# New Guy, New Lathe, need a little help.



## Iron-Iceberg (Dec 25, 2018)

Hello, I’ve been lurking here for a while. First I just wanted to thank everyone for posting their knowledge. I’ve already learned a lot.
I have picked up a new to me lathe. It’s a Clausing 6922 it was originally sold to a company back east and then to a company in Santa Barbara, it was then bought by a guy who was I believe a gun smith. After he died all of his tools where purchased by the guy I bought it from. The guy I bought it from never used it as he had another lathe and just got it as part of the deal. 
Sorry for the long story but it’s just a little background that kinda lets you know that quite a few people have had their hands on it. The gun smith has quite a few recites for parts so I think he took good care of it and replaced things as needed. Unfortunately things get changed and modified over the years so if you see something out of place please let me know.


----------



## SubtleHustle (Dec 25, 2018)

Wow! Beautiful machine! It looks VERY well taken care of! The only thing I see out of place, right off the bat, is its location. It needs to be at my place. No worries though, I will even help you come move it!


----------



## benmychree (Dec 25, 2018)

Very nice!


----------



## NortonDommi (Dec 25, 2018)

Verrrry nice!  What did it come with?


----------



## killswitch505 (Dec 25, 2018)

Man that’s a score I’m seriously jealous........ I’d love to come up on something like this!!!!


----------



## mmcmdl (Dec 26, 2018)

You are starting out with " the best " ! Sweet looking lathe . Congrats .


----------



## higgite (Dec 26, 2018)

Iron-Iceberg said:


> ........ if you see something out of place please let me know.



Yes, there is definitely something out of place. The lathe. It’s sitting in the wrong shop. But, I can help you out with that and I’ll even pay for half the shipping. No, no. No need to thank me. It's the least I can do. 

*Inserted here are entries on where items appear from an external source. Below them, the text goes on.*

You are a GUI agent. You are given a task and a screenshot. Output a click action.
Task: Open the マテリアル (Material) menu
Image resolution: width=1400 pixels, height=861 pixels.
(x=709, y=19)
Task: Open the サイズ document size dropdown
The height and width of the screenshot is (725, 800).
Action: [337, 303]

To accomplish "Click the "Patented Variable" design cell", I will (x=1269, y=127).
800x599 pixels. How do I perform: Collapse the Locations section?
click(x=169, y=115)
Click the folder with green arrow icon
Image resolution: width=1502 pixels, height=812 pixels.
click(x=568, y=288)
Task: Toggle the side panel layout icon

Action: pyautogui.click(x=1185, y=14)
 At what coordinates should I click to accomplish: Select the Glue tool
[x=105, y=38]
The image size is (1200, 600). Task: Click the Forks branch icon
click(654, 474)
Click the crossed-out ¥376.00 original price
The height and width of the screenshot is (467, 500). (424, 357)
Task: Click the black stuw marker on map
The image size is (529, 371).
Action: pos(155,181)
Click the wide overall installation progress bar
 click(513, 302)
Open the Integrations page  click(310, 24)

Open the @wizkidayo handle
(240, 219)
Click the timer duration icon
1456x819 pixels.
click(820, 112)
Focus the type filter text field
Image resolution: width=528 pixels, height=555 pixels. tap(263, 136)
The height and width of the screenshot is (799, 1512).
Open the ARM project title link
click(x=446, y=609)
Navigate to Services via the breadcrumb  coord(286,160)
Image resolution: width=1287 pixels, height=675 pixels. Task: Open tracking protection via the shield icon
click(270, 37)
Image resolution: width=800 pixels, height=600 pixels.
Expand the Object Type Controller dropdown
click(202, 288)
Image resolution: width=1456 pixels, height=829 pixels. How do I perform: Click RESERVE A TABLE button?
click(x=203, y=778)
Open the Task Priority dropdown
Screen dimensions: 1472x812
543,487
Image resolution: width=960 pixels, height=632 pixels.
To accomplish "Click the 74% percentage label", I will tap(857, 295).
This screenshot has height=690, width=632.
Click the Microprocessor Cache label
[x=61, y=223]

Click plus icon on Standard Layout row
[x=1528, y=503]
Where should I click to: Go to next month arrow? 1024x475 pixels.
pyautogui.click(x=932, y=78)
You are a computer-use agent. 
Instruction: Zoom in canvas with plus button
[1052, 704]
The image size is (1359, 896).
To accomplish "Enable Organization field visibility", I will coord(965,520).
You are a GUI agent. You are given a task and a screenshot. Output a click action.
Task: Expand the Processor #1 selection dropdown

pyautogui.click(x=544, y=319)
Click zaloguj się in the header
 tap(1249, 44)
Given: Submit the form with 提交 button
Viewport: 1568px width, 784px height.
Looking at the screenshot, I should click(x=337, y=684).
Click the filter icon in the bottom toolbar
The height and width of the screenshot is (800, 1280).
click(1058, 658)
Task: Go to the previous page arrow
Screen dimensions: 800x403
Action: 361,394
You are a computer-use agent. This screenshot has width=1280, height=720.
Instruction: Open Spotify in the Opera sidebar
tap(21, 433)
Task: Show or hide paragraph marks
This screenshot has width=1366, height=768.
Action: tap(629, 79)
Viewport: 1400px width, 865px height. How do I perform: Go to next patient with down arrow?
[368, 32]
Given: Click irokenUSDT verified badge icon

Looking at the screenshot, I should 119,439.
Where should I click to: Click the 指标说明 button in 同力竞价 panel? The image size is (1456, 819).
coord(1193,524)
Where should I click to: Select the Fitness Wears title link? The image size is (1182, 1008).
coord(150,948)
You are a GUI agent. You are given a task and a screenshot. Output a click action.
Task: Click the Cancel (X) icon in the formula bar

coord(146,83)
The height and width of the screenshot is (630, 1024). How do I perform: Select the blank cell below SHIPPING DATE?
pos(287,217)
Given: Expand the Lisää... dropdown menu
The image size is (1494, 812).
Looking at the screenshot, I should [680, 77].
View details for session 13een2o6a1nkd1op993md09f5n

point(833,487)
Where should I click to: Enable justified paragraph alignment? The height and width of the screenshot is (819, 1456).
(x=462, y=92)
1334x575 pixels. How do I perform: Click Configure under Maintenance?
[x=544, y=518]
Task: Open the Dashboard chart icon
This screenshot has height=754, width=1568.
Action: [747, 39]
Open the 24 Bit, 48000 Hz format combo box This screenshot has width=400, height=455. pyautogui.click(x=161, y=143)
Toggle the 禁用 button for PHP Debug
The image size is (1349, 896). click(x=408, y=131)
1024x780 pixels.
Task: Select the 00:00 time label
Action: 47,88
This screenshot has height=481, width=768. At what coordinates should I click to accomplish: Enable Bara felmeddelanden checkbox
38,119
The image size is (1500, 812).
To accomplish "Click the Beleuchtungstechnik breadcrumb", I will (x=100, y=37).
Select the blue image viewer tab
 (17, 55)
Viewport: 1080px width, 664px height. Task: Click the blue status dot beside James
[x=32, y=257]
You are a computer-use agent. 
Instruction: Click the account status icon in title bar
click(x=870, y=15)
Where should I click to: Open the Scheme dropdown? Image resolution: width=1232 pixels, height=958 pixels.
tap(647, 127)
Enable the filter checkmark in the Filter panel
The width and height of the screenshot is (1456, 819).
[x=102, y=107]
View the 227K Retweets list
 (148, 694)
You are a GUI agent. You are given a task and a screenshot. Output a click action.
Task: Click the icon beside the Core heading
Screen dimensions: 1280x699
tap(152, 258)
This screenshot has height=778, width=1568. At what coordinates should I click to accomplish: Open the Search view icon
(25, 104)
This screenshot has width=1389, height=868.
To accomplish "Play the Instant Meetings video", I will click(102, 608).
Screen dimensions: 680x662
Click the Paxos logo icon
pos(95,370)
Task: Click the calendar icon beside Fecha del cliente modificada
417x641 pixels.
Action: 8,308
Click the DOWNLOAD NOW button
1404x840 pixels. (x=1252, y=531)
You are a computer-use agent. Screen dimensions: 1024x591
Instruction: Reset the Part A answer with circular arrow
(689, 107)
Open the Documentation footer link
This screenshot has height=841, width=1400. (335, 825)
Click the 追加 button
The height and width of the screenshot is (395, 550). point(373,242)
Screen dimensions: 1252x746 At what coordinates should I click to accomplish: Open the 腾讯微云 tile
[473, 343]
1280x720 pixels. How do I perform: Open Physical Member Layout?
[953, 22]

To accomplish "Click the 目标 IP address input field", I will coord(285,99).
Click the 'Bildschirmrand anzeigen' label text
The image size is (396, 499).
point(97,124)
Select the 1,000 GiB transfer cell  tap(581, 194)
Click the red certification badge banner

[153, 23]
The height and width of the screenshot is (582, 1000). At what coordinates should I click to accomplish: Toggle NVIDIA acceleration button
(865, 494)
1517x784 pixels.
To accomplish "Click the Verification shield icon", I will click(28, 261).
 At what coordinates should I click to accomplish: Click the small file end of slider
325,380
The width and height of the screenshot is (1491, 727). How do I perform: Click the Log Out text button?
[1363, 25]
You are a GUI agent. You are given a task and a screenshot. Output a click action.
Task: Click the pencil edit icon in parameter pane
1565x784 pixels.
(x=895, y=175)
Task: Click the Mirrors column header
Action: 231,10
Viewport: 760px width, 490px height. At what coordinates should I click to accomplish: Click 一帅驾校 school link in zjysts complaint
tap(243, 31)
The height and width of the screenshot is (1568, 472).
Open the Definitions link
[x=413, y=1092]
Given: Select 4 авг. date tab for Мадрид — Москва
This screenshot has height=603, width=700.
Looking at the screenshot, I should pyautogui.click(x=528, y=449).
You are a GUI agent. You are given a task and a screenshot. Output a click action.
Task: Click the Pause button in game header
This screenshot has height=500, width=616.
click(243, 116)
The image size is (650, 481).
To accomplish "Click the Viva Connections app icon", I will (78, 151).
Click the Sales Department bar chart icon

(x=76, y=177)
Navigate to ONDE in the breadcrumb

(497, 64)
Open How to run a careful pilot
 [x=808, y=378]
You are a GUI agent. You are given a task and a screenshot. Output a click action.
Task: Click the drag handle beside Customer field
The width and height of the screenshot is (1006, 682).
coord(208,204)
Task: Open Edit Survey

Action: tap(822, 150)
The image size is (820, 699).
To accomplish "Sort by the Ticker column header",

Welcome aboard. That looks like a very nice find.

Tom


----------



## Iron-Iceberg (Dec 26, 2018)

Thanks for the thumbs ups guys. 
The gunsmith changed out the 3 phase motor for a 3 HP 230V single phase. It has reverse but no high and low range like the 3 phase original. Here is the data plate and a picture of the motor. It looks like he made some custom mounts to make it fit. 
I took the drive out to clean it up and install a new belt. The clutch seems to work good. So I didn’t touch it. 
The vari-drive seem to be tight. I’ll check it again when I get it up and running.


----------



## Iron-Iceberg (Dec 26, 2018)

It came with a three jaw chuck but I’m not sure of the brand. Here is a picture of it.




And a 4 jaw Tambertini


----------



## Chipper5783 (Dec 26, 2018)

Could you post additional pictures of the 3 jaw chuck?  It looks like a style of set true (meaning the chuck can be shifted slightly). I have a 4” on my T&C grinder, which looks similar.

David


----------



## NortonDommi (Dec 27, 2018)

I'm very, very slowly turning Green!


----------



## Iron-Iceberg (Dec 27, 2018)

Couple more of the 3 Jaw


----------



## Downunder Bob (Dec 27, 2018)

Very nice looking bit of gear, lucky you. it should serve you well.


----------



## Janderso (Dec 27, 2018)

I’m a bit green with envy myself.
I hope you know how fortunate you are Mr. Iceburg.
I would give my, well, you get the idea.
Welcome!


----------



## jbobb1 (Dec 27, 2018)

Ran that same lathe off and on for over 30 years. Pushed it pretty hard at times. Always did the job without complaining! 
You scored big time!


----------



## BGHansen (Dec 27, 2018)

Nice score and very nice lathe.  I have a Clausing 5418 which my dad used in the high school shop he taught at.  I'm sentimental toward them as a result and have favored Clausings over other "old iron".  Plus you have the 27 tpi setting in your QCGB that a lot of us covet.  You've got a really nice, solid lathe there!  Enjoy!

Bruce


----------



## bfd (Dec 27, 2018)

I live close to you, In Nipomo, email me if you need machining help. bfdolen@gmail.com bill ps I also changed my lathe from a 3 phase to a 1 phase motor with help from an electrician friend of mine, you can get the high low range back with a quick pulley change bill


----------



## Iron-Iceberg (Dec 28, 2018)

Thanks again, I do feel very fortunate to have found this lathe. Took a couple years of looking on Craig’slist local and pretty much the whole state. 
Sorry I’m a little slo on reply’s but a lot of OT this week and family in town. I’ll get some pictures up of the rest of the tooling that came with the lathe in a few days. 
I’ll also have a few questions on the vari-drive, once I have time.
Thanks for the offer BFD, I have a retired machinist friend who is chomping at the bit to help me out. But I will need all the help I can get. LOL. Once I get a few things sorted out come on over and check it out.


----------



## Chipper5783 (Dec 29, 2018)

Iron-Iceberg said:


> Couple more of the 3 Jaw
> View attachment 283403
> View attachment 283405




Hi Iceberg, I can't tell you what the manufacturer of your 3J is.  I believe the 5" 3J that came with my T&C grinder is the same make (pictures attached) - and the counter bore that likely held the manufacturer's sticker is also blank.  Everything else (right down to the font) seems very similar.  The chuck has a separate mounting plate that you can shift the main chuck body (or perhaps it shifts the jaw carrier?) using the 3 wedges that are around the outside.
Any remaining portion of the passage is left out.